▶ [Problem statement]: Somewhere below, one line contains "Open the Gems diamond icon in sidebar" and a later line contains "Task: Click the #Jets hashtag". Output those two lines and everything between them exactly, and nothing else.

▶ [Data]:
..............................

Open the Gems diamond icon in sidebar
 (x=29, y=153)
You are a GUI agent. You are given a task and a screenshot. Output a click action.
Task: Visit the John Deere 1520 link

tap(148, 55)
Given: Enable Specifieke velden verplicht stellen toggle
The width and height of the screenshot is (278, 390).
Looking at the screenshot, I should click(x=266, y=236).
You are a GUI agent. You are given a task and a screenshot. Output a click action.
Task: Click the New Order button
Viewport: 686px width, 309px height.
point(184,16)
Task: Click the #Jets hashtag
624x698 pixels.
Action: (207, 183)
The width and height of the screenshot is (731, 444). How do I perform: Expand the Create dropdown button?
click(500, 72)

..............................

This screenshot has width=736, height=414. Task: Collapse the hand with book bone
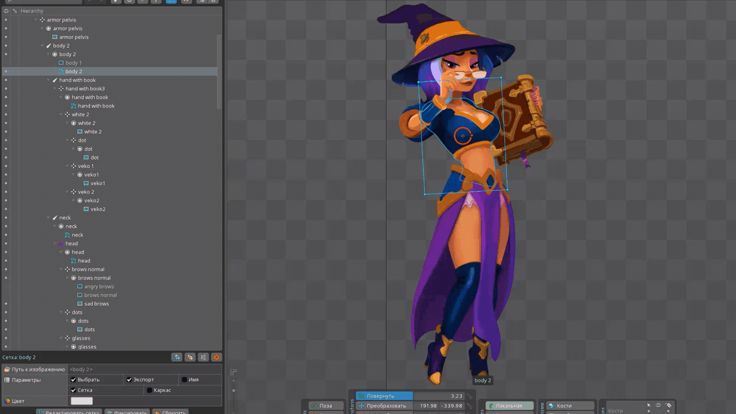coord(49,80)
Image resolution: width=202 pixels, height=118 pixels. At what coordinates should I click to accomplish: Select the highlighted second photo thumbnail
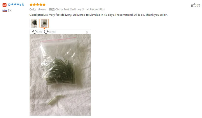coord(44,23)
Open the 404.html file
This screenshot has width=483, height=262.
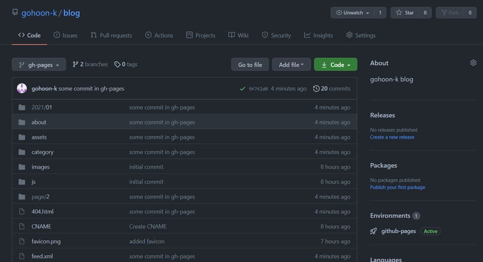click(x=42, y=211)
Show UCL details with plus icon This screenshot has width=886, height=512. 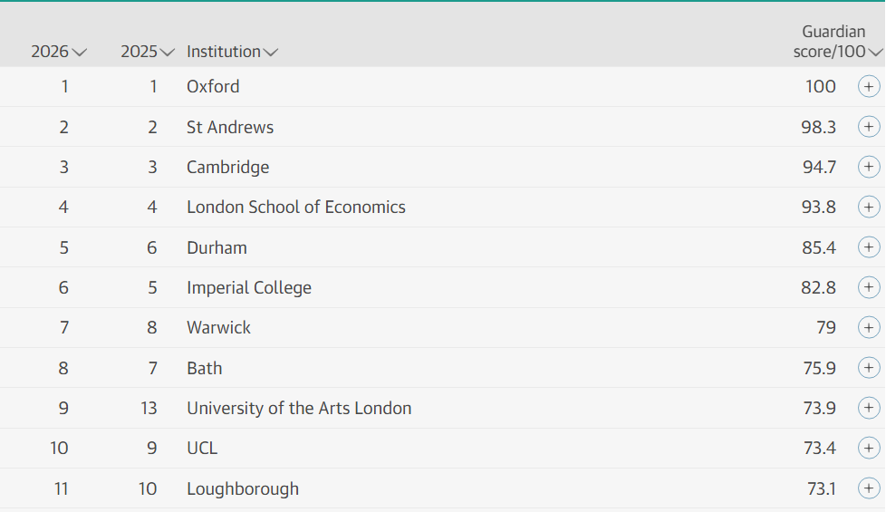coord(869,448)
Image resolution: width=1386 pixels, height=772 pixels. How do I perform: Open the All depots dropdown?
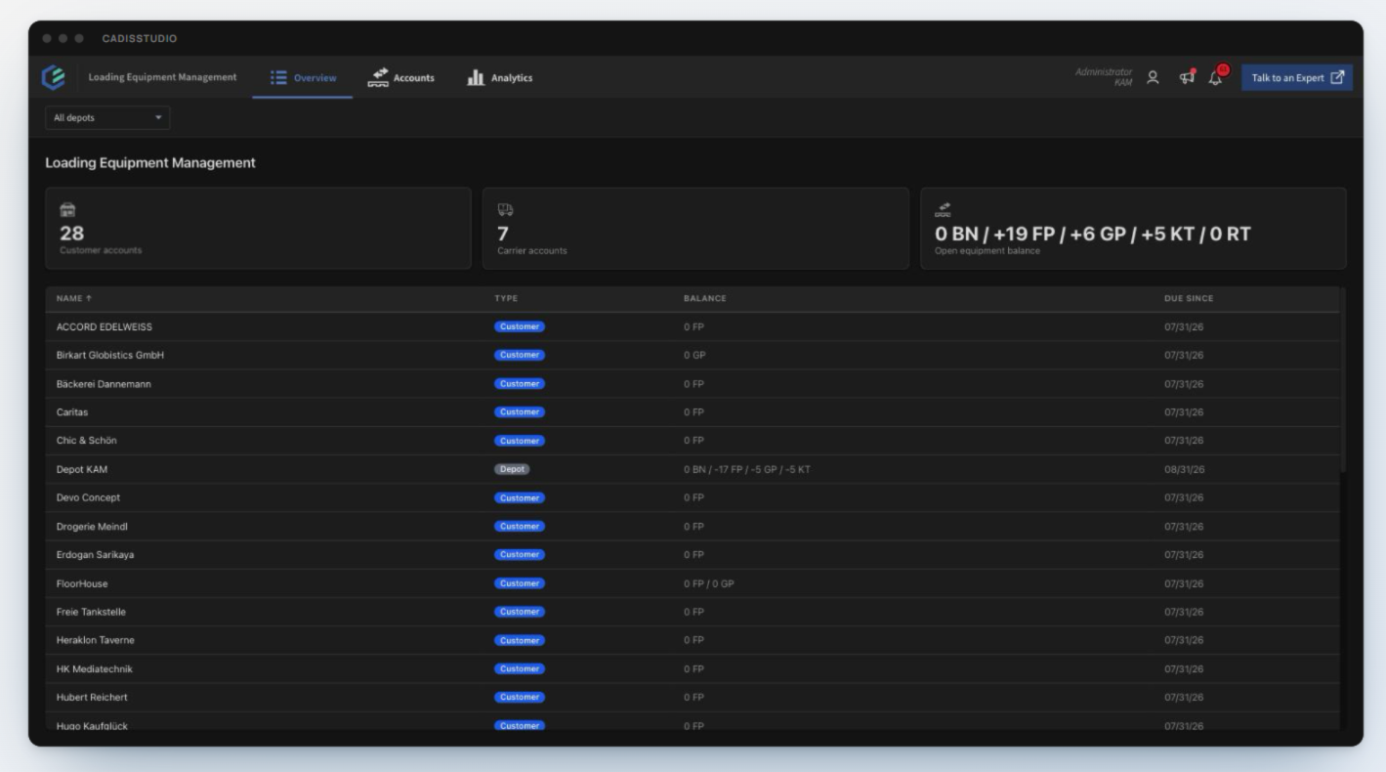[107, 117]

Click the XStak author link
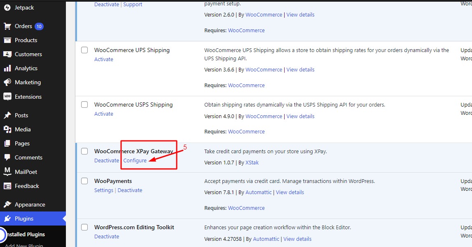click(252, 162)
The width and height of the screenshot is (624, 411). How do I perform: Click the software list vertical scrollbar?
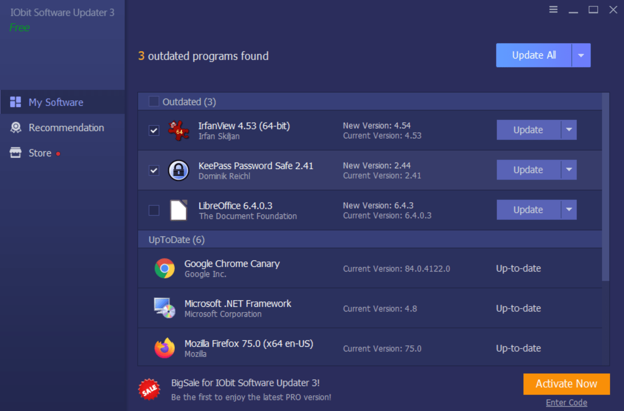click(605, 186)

..............................

▶ [Exercise output]:
Open the Gems diamond icon in sidebar
 (x=29, y=153)
You are a GUI agent. You are given a task and a screenshot. Output a click action.
Task: Visit the John Deere 1520 link

tap(148, 55)
Given: Enable Specifieke velden verplicht stellen toggle
The width and height of the screenshot is (278, 390).
Looking at the screenshot, I should click(x=266, y=236).
You are a GUI agent. You are given a task and a screenshot. Output a click action.
Task: Click the New Order button
Viewport: 686px width, 309px height.
point(184,16)
Task: Click the #Jets hashtag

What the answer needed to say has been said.